*Lista de exercícios*
**a.** Responda com base no texto sobre as pessoas invisíveis:
(i) Onde vivem alguns desses seres humanos?
(ii) O que tem cada corpo ignorado daqueles cidadãos?
(iii) Como o texto qualifica a questão, seja qual for sua natureza?
**b.** Retome o texto sobre as pessoas invisíveis a partir do ponto em que ele termina.

*Trecho do documento*
━━━━━━━━━━━━━━━━
Tanto os ricos, ou aqueles acima da linha de pobreza, quanto os abaixo da linha de pobreza, até aqueles em extrema pobreza, as vezes tropeçam nestas pessoas (os invisíveis) sem dar a menor importância na maioria das vezes. Alguns destes seres humanos habitam as calçadas das cidades, outros nem mesmo esta sorte possuem. Todavia, cada corpo ignorado daqueles cidadãos tem uma história, muitas vezes de dor e sofrimento.
Entende-se, porém, a despeito dos exercícios de reflexão envolvidos, que a morte de um cidadão pela falta de ter o que comer é um problema de soberania nacional, é um problema de saúde pública, é um problema de governabilidade, é um problema financeiro, é um problema político, é um problema jurídico, é um problema de falta de humanidade, é um problema de falta de dignidade, é um problema de hombridade. Seja de qual natureza for a questão a mesma é apenas absurda, não pode continuar a persistir sem solução ou sem sequer se pensar nas soluções.
━━━━━━━━━━━━━━━━
Registros extraídos de uma coleção:
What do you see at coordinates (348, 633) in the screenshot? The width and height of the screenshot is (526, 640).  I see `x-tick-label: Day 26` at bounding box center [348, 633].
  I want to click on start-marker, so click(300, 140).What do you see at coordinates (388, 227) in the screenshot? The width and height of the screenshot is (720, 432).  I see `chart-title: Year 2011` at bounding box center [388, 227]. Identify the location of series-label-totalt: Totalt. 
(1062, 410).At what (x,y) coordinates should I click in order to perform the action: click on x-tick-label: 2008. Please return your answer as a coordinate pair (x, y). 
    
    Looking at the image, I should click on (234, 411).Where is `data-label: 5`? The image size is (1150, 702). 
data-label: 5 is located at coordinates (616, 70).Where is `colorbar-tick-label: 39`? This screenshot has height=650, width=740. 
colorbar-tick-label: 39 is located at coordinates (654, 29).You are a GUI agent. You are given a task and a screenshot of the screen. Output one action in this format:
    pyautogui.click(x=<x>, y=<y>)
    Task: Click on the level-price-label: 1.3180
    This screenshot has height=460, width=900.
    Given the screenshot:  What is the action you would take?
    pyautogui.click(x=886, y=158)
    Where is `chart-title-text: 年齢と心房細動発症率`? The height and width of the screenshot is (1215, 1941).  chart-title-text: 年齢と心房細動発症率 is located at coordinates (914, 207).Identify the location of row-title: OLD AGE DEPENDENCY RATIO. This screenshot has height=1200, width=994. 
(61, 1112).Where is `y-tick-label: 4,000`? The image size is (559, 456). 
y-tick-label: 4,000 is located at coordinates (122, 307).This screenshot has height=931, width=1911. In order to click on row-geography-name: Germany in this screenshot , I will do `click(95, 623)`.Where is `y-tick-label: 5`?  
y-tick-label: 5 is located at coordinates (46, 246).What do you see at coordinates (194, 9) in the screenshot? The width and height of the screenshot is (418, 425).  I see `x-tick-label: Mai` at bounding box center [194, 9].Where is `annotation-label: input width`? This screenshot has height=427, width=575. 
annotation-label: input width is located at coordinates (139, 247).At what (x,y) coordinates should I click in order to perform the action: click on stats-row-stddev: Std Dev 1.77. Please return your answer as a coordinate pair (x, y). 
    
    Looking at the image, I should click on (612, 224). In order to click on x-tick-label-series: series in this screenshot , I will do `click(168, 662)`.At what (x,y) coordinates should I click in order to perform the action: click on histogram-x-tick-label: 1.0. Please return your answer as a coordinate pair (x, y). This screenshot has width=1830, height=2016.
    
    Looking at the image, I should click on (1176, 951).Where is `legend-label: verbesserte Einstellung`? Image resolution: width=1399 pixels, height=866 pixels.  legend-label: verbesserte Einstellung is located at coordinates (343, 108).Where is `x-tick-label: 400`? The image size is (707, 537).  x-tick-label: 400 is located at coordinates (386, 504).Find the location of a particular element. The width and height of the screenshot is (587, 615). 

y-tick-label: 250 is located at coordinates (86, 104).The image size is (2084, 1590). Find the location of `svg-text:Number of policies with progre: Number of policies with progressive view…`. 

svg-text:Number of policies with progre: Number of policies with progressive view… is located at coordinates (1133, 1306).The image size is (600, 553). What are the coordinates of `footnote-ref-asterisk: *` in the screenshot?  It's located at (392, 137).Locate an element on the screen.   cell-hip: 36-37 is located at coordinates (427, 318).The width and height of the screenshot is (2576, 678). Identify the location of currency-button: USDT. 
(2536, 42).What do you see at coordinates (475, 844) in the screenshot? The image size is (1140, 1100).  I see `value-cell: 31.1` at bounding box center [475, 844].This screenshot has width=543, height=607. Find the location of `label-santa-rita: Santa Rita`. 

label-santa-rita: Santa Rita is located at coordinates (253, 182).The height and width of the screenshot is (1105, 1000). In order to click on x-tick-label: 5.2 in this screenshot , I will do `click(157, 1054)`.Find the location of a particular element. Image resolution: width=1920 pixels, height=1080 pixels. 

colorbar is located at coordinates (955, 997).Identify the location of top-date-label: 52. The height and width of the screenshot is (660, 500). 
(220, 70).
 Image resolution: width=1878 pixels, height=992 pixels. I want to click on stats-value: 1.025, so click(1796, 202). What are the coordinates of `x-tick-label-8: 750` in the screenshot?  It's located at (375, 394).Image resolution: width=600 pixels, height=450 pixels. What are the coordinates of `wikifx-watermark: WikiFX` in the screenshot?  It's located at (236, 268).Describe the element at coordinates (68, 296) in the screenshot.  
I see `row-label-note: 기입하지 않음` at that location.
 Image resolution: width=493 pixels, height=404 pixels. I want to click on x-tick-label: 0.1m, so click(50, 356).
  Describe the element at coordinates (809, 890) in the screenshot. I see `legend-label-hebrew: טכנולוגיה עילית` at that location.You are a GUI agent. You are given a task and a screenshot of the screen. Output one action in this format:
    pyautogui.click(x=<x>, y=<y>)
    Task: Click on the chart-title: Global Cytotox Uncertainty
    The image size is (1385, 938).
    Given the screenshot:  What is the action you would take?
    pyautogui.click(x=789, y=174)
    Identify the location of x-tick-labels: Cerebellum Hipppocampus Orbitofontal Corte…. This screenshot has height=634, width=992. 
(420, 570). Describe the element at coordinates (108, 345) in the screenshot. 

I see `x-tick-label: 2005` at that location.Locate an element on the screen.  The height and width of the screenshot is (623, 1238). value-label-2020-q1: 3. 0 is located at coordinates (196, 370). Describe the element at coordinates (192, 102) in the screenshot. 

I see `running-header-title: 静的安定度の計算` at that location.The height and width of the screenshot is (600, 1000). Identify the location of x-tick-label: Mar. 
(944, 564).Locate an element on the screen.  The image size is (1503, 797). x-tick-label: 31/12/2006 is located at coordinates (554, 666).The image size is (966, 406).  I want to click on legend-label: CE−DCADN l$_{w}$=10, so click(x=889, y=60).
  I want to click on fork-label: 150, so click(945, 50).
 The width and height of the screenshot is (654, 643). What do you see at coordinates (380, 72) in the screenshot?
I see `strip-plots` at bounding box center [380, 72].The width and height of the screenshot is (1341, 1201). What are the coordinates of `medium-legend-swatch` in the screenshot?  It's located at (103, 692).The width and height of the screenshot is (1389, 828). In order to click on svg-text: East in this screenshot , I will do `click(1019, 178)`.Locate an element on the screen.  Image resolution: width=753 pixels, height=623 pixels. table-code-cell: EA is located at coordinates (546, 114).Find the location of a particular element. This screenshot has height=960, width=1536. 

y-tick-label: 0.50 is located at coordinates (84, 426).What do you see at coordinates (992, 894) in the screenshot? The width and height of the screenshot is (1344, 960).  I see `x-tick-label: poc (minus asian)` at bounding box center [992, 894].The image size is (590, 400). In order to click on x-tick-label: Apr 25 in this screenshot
━━━━━━━━━━━━━━━━
*Exercícios resolvidos*
**a.**
(i) Nas calçadas das cidades.
(ii) Uma história, muitas vezes de dor e sofrimento.
(iii) Como apenas absurda.

**b.**
Não são somente as crises geradas pelas epidemias ou pandemias, a vulnerabilidade econômica, as crises orçamentárias, a falta de proteção social, a indiferença entre as pessoas, o subdesenvolvimento dos países, os modelos tributários falhos existentes, as diferenças sociais cada vez mais crescentes, ou quaisquer outras questões mensuráveis que permitem a existência de um único ser humano morrer por não ter o que comer. Parece haver outra intencionalidade envolvida, mesmo que, possivelmente, inconsciente.
Mas, se faz urgente identificar os invisíveis, aqueles que não existem formalmente na sociedade, aqueles que não têm sequer documentos, que não possuem Carteira de Identidade ou CPF, aqueles que sofrem sem que seus gritos possam ser ouvidos.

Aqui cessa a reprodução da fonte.